Write every record out again exactly as shown below.

◇ ◇ ◇ ◇ ◇

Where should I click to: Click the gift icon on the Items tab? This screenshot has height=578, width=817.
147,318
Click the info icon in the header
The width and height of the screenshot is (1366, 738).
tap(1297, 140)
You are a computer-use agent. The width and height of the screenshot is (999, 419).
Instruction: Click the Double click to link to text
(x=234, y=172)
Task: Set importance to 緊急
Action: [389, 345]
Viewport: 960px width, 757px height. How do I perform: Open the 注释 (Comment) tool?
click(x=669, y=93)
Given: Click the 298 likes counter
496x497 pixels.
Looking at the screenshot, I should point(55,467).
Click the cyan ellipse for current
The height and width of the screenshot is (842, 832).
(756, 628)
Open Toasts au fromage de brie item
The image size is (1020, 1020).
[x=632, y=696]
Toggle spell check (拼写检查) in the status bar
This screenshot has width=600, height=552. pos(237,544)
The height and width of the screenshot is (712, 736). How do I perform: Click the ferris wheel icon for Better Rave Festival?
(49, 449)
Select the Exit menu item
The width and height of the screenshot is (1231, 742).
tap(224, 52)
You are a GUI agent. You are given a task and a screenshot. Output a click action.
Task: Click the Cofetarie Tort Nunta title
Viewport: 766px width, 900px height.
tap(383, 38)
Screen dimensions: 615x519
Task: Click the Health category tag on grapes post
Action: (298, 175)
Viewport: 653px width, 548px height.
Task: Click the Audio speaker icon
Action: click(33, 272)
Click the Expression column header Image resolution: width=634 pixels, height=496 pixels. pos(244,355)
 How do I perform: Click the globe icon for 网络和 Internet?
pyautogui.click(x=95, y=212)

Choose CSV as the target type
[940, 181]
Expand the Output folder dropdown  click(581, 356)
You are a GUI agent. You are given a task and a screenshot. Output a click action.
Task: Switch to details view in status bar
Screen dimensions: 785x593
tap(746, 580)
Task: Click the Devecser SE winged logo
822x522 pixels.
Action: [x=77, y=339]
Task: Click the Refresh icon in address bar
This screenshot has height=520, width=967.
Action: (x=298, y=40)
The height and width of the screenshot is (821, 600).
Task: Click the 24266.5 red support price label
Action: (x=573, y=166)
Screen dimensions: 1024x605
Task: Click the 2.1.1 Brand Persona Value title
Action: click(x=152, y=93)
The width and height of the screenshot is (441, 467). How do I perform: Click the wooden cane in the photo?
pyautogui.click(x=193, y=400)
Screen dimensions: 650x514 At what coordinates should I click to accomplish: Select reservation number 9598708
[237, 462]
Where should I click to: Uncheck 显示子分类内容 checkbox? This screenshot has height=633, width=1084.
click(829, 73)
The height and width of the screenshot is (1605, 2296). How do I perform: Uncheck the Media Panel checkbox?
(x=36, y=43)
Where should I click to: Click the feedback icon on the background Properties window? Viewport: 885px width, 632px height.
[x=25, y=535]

◇ ◇ ◇ ◇ ◇

**Solution to the exercise:**
Where should I click to: Click the gift icon on the Items tab? This screenshot has height=578, width=817.
147,318
Click the info icon in the header
The width and height of the screenshot is (1366, 738).
tap(1297, 140)
You are a computer-use agent. The width and height of the screenshot is (999, 419).
Instruction: Click the Double click to link to text
(x=234, y=172)
Task: Set importance to 緊急
Action: [389, 345]
Viewport: 960px width, 757px height. How do I perform: Open the 注释 (Comment) tool?
click(x=669, y=93)
Given: Click the 298 likes counter
496x497 pixels.
Looking at the screenshot, I should point(55,467).
Click the cyan ellipse for current
The height and width of the screenshot is (842, 832).
(756, 628)
Open Toasts au fromage de brie item
The image size is (1020, 1020).
[x=632, y=696]
Toggle spell check (拼写检查) in the status bar
This screenshot has width=600, height=552. pos(237,544)
The height and width of the screenshot is (712, 736). How do I perform: Click the ferris wheel icon for Better Rave Festival?
(49, 449)
Select the Exit menu item
The width and height of the screenshot is (1231, 742).
tap(224, 52)
You are a GUI agent. You are given a task and a screenshot. Output a click action.
Task: Click the Cofetarie Tort Nunta title
Viewport: 766px width, 900px height.
tap(383, 38)
Screen dimensions: 615x519
Task: Click the Health category tag on grapes post
Action: (298, 175)
Viewport: 653px width, 548px height.
Task: Click the Audio speaker icon
Action: click(33, 272)
Click the Expression column header Image resolution: width=634 pixels, height=496 pixels. pos(244,355)
 How do I perform: Click the globe icon for 网络和 Internet?
pyautogui.click(x=95, y=212)

Choose CSV as the target type
[940, 181]
Expand the Output folder dropdown  click(581, 356)
You are a GUI agent. You are given a task and a screenshot. Output a click action.
Task: Switch to details view in status bar
Screen dimensions: 785x593
tap(746, 580)
Task: Click the Devecser SE winged logo
822x522 pixels.
Action: [x=77, y=339]
Task: Click the Refresh icon in address bar
This screenshot has height=520, width=967.
Action: (x=298, y=40)
The height and width of the screenshot is (821, 600).
Task: Click the 24266.5 red support price label
Action: (x=573, y=166)
Screen dimensions: 1024x605
Task: Click the 2.1.1 Brand Persona Value title
Action: click(x=152, y=93)
The width and height of the screenshot is (441, 467). How do I perform: Click the wooden cane in the photo?
pyautogui.click(x=193, y=400)
Screen dimensions: 650x514 At what coordinates should I click to accomplish: Select reservation number 9598708
[237, 462]
Where should I click to: Uncheck 显示子分类内容 checkbox? This screenshot has height=633, width=1084.
click(829, 73)
The height and width of the screenshot is (1605, 2296). How do I perform: Uncheck the Media Panel checkbox?
(x=36, y=43)
Where should I click to: Click the feedback icon on the background Properties window? Viewport: 885px width, 632px height.
[x=25, y=535]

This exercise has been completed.